>> Start Input material
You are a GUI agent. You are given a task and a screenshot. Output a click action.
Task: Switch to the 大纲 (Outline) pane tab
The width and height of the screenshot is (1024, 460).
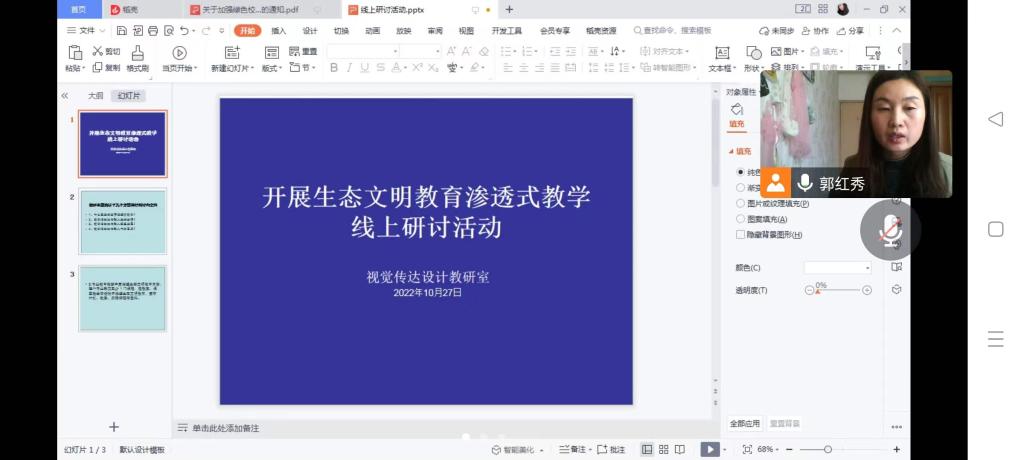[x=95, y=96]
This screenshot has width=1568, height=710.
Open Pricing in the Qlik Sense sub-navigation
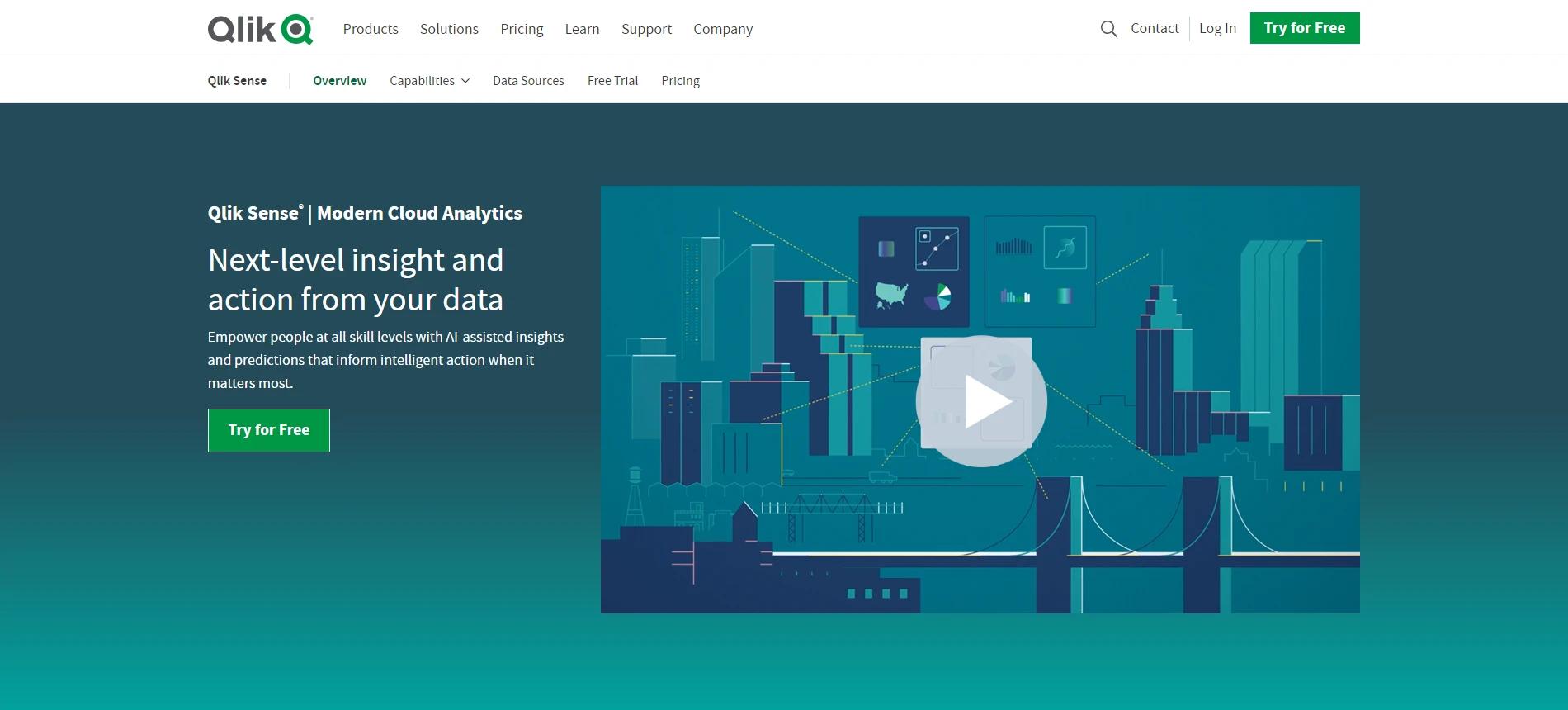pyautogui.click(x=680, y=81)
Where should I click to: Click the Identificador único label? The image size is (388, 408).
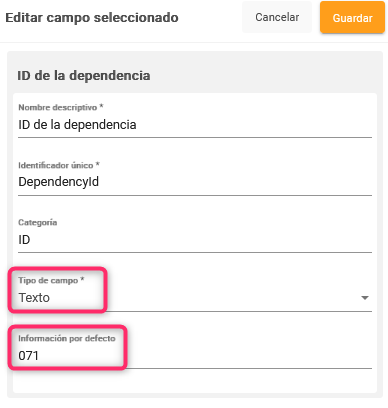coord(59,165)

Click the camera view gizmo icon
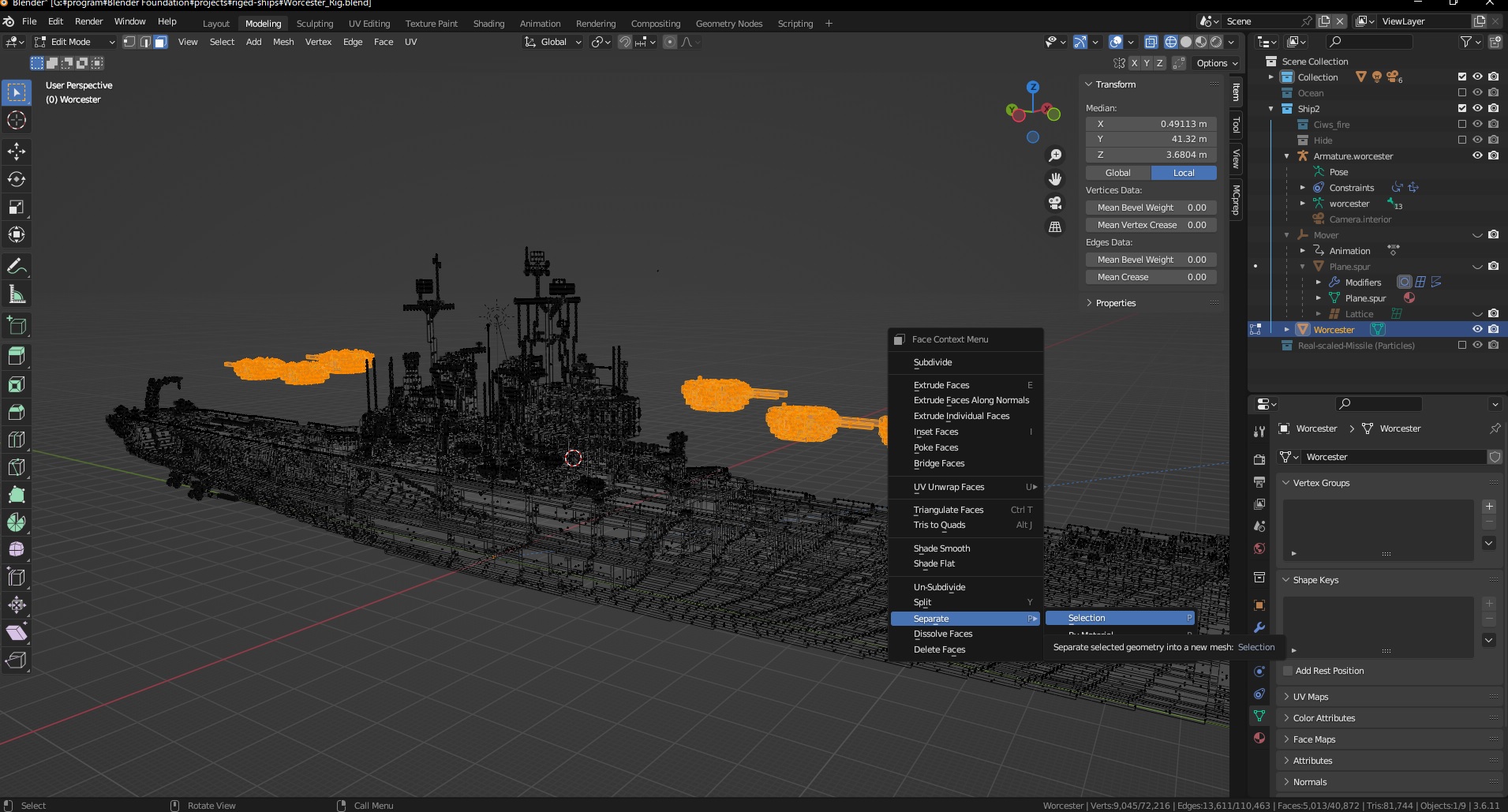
>> End Input material
* **Exercise requirements**: Report each line of the entries above that contains the string "width". Case counts.

* **Result**:
The width and height of the screenshot is (1024, 460).
This screenshot has width=1568, height=710.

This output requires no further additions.